Tong told the SCMP: "The suspected terrorists could hopefully be filtered out by non-contact devices and then be checked more intensively with contact devices."
It's obviously an incredibly controversial technology to start strapping to law enforcement. Stress levels are raised for a variety of reasons -- can technology ever tell us if the reason behind that stress is nefarious? The chances are slim. In which case, the system would only be suitable for doing blanket sweeps that would need follow-up investigations, leaving it open to plenty of abuse. SCMP's story focuses on the technology being suitable for picking out "suicide bombers". In reality, hopefully, such cases would be few and far between. It's the far between, when a system like this could be mass sweeping the public, that is of concern.
Peter Yuen from Cranfield University's Centre for Electronics Warfare in the UK has been investigating similar technology since 2008, with support from the Ministry of Defence's Counter Terrorism Centre. He combines skin temperature (visible using thermal imaging) with blood oxygenation (through hyperspectral imaging) and heart rate data to detect emotional stress in people. He told Wired.co.uk Tong was in fact one of his students from 2009-2012, and he believes the technology being presented is "not that mature".
"I must say that his work has serious issues that need further research to confirm the practical usefulness of the technology," Yuen told us. "We are in progress to patent this technology for security and law and order applications."
Yuen's application has been tested in 100 subjects and achieved around 80 percent accuracy when it comes to picking out stressed individuals. The team has attained 50 percent accuracy for quantifying the level of stress. Even his trial, however, has not been put to the test in a real world, outdoors environment -- only in the lab.

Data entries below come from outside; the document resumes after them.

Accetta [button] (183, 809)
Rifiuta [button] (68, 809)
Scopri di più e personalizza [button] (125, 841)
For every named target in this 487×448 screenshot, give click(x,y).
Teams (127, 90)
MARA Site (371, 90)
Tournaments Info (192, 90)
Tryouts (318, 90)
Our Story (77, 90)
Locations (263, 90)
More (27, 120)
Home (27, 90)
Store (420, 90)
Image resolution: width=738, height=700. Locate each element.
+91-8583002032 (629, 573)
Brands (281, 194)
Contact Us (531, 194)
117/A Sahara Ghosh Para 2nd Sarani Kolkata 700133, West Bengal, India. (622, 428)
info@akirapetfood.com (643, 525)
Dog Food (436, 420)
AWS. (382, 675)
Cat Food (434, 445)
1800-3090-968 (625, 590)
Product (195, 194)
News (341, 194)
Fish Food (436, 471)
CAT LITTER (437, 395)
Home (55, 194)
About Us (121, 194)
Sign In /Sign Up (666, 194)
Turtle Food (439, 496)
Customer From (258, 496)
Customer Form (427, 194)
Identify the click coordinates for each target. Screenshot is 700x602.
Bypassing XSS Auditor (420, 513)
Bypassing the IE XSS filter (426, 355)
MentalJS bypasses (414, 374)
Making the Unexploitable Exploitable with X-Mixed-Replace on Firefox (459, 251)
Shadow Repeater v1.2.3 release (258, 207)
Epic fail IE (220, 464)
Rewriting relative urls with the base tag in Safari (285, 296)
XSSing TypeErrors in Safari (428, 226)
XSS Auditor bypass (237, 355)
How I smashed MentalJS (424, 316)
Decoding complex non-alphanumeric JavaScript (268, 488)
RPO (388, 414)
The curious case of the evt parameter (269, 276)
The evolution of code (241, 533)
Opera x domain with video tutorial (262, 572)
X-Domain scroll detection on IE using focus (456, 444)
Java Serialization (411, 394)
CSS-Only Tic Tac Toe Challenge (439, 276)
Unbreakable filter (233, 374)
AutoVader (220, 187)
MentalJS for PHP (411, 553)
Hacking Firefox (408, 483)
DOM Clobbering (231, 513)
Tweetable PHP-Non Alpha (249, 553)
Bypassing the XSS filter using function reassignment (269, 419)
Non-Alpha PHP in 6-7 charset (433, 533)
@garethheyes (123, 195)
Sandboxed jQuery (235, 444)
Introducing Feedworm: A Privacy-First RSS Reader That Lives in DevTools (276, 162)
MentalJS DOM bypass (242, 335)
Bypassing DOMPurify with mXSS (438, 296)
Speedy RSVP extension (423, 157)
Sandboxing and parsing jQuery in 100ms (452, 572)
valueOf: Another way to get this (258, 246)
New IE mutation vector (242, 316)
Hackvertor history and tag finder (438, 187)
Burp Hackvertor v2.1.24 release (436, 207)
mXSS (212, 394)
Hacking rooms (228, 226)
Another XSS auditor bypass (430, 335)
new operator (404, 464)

"The accuracies for measuring the heart rate and the blood oxygenation using imaging technique are not great: both are needed to get to within 5 percent error but we have only achieved 10-20 percent, which certainly will need more work!"
Yuen is only now able to discuss his finds -- the investigations were classified up until 2013. Given the lift on that restricted status, he and his team are now looking into applications in fields as disparate as biomedical, law and order, education, training and various other civil applications.

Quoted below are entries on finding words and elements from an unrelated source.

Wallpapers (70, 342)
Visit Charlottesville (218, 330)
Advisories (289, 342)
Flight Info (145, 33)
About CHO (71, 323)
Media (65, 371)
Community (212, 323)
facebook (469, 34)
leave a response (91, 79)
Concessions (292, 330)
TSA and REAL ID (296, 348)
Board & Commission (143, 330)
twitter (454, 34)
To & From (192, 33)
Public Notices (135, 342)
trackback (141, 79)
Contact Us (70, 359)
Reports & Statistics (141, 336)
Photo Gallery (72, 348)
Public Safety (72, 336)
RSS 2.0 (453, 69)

"We are hoping to team up with the Gloucester hospital, Leicester University and ISIS to pull through this technique for civil applications in five years. We have been talking to a couple of investor firms but there is no formal commitment yet."
Of its potential for infringing on the public's privacy, Yuen comments: "This is a 'mood' detection technique and therefore can see people's mood whether they like it or not. True there will be some privacy intrusion and we will need to think of a method to restrict it.